I thought it was the other way around. We've had a few threads [google.com] on the topic and I was under the impression from Japanese programmers and site designers that SHIFT-JIS was a better encoding. I was told that it worked better with databases used to power the site's back end. However, that doesn't seem to be as much of an issue these days.
Back in the days of the Netscape browser I had some real problems with older versions being able to handle EUC-JP encoding. None of the modern PC or mobile browsers seem to have issues with EUC-JP that I've heard of.
That's weird: I've always been told the contrary.
And I even remember that, after I left a Japanese webagency, the new webmasters quickly changed the encoding of the site to EUC-JP arguing that Shift-JIS can be buggy on mySQL database (is it true?) and that I was very incompetent for using shift-JIS.
And it looks like the majority of Japanese sites use EUC-JP now.
Actually, I've heard that UTF-8 is the best, but I still use shift-jis.
Shift-jis can cause some display problems, improper kanji being displayed. I've have it happen a couple of times
I've had display issues with UTF-8 (ie: PHP trim function) but absolutely never with Shift-JIS. Japanese clients never reported a single incident or mojibake with shift-JIS.
We've always used Shift-JIS for the Japanese versions of our sites. No complaints so far.
I just read that Hankaku Kanas aren't supported on EUC-JP.
Still, the majority of sites use EUC-JP instead of shift-JIS.
I don't get it :(
As a stupid gaijin/gawilo that has to produce output in several languages, primarily English and other Latin languages as well as Chinese and Japanese, UTF-8 is the simplest solution for me since it is unambiguous and reasonably standardised and covers everything.

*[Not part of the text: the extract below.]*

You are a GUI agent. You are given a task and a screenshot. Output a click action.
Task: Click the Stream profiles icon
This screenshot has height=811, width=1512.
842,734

And even then I actually encode all the non-7-bit characters as HTML entity codes to avoid them getting mangled between my code and the browser...
As to 'better' or 'worse' I think this is going to be like whether Fuji-san is better or worse than Mt Everest: it all depends on what you mean! B^>
Cool - thanks for the new (to me) word:
Mojibake is now English? Cool. ;)
|the majority of sites use EUC-JP instead of shift-JIS. |
Do you have stats on this or is this just from your personal experience? I still see a lot of Shift-JIS sites out there.
Unfortunately from what I've heard in the industry UTF-8 is still more problematic than either EUC-JP or Shift-JIS. (That goes for Chinese encoding as well.) There are character display issues with PHP and MySQL for instance that are the bane of developers of Japanese sites. I'm still looking forward to the day when Unicode will truly be the best encoding solution. They're heading in the right direction.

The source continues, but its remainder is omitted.